Downtown Baltimore looked like downtown Berlin or London after World War II. There were piles of urban-renewal debris everywhere. Soon the wonderful limestone-clad walls of the old Sun building were carted off to the landfill.
L What rose on that site always slightly rattled Baltimoreans.
The Mechanic Theatre was never a cuddly and lovable building. It exterior walls were done in rough concrete. The entrance -- so peculiar, almost hidden -- was not gracious or welcoming. It was darn odd that you had to climb a steep flight of steps to reach the lobby. I wish the architect had made the sight lines better from some of the cheaper balcony seats.
Yet, for all its failings, the Mechanic was a symbol of the renewal and change that swept through downtown Baltimore in the 1960s.
We Baltimoreans often take for granted amenities this city offers.
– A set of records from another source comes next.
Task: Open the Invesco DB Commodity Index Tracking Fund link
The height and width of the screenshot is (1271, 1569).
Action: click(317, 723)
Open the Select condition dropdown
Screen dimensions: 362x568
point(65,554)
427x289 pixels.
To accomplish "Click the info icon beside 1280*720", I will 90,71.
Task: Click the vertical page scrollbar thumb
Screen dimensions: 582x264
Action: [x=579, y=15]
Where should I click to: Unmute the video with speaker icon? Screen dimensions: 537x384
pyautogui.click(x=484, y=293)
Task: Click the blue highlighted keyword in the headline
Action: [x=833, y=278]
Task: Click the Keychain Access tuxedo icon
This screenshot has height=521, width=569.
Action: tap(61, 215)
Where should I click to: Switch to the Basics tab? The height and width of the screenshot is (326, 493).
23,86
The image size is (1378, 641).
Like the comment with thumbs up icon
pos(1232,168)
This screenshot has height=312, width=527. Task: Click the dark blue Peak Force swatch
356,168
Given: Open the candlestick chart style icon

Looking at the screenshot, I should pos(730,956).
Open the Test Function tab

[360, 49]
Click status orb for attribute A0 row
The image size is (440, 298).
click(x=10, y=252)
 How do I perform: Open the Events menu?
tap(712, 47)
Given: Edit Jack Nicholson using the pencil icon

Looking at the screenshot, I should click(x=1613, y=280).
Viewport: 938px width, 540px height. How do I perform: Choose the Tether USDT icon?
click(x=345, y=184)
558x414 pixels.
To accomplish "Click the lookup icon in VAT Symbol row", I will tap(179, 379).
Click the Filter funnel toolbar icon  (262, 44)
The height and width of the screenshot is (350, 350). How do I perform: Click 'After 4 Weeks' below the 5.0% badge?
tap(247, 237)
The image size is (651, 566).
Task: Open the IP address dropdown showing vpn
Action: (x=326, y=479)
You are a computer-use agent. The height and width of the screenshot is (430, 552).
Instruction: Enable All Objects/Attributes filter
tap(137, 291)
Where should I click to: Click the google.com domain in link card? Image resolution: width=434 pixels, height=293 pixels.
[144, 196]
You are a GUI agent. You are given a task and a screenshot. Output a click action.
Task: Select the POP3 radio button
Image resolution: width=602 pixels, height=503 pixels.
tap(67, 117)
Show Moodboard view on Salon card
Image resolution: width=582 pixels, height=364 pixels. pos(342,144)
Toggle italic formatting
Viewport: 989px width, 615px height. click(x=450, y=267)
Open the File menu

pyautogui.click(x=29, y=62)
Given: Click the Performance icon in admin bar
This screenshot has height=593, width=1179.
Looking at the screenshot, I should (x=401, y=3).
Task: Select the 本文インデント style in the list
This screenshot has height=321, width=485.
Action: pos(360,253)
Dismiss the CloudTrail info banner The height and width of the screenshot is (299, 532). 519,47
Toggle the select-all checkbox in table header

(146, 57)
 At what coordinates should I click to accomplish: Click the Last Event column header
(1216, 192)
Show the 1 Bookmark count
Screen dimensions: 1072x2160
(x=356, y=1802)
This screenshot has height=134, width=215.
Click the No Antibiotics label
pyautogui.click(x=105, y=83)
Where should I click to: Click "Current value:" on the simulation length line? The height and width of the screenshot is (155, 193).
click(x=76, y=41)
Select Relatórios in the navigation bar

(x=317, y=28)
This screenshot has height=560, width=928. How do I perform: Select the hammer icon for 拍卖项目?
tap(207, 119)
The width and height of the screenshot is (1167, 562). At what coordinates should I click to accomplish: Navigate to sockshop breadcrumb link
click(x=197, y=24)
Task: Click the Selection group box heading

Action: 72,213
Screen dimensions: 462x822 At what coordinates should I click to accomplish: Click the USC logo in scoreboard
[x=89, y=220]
Morris Mechanic built the place with his own money. The architecture still seems goofy, but it is a landmark and, more importantly, has delivered Baltimore three decades' worth of live theater. On many a night, when the Inner Harbor was still a moribund basin, the show at the Mechanic was one of the few live attractions.
I think back to a balmy April afternoon in 1967, when the Mechanic's concrete still seemed to be wet. George Gilmore, a Loyola High School classmate, outlined a plan whereby we would circumvent Father Joe Hawley's English literature class for a field trip in dramatics.
George explained that if we took a left through one door, w would be prisoners of school desks for the next hour. If we took off fast down the back stairway, to his mother's VW microbus, we would be downtown in 20 minutes, in possession of her matinee seats to "Man of LaMancha."
From that day onward, through the Mechanic's sold-out recent run of "Chicago," I've been returning to Baltimore and Charles, to that playhouse whose rough concrete walls are now a soft sponge of absorbent memory.
My theater tastes have never been too highbrow. I'm reminded of an unintentionally campy version of "The Desert Song" staged there years ago with a vigorous and enthusiastic beef-trust chorus, polyester costumes and a lot of nerve.
In thinking about all those very starry nights and matinees, it is easy to forget about how good a downtown citizen the Mechanic has been. Season after season it has attracted audiences downtown. It suffered a financial reverse in the middle 1970s, but rebounded smartly, and the shows kept coming, better than ever.
In many ways, the Mechanic demonstrated to 1967 Baltimore that good things could happen downtown. It so complemented its cultural-entertainment first cousins -- the Lyric, Center Stage and Meyerhoff. And, I pray, one day the Hippodrome too, but one not without the other.
This is not a time to think small and exclusionary. For those of us who like a good aisle seat, think in terms of a Mechanic, plus a Hippodrome, Lyric and wherever else the chorus belts out "The Desert Song."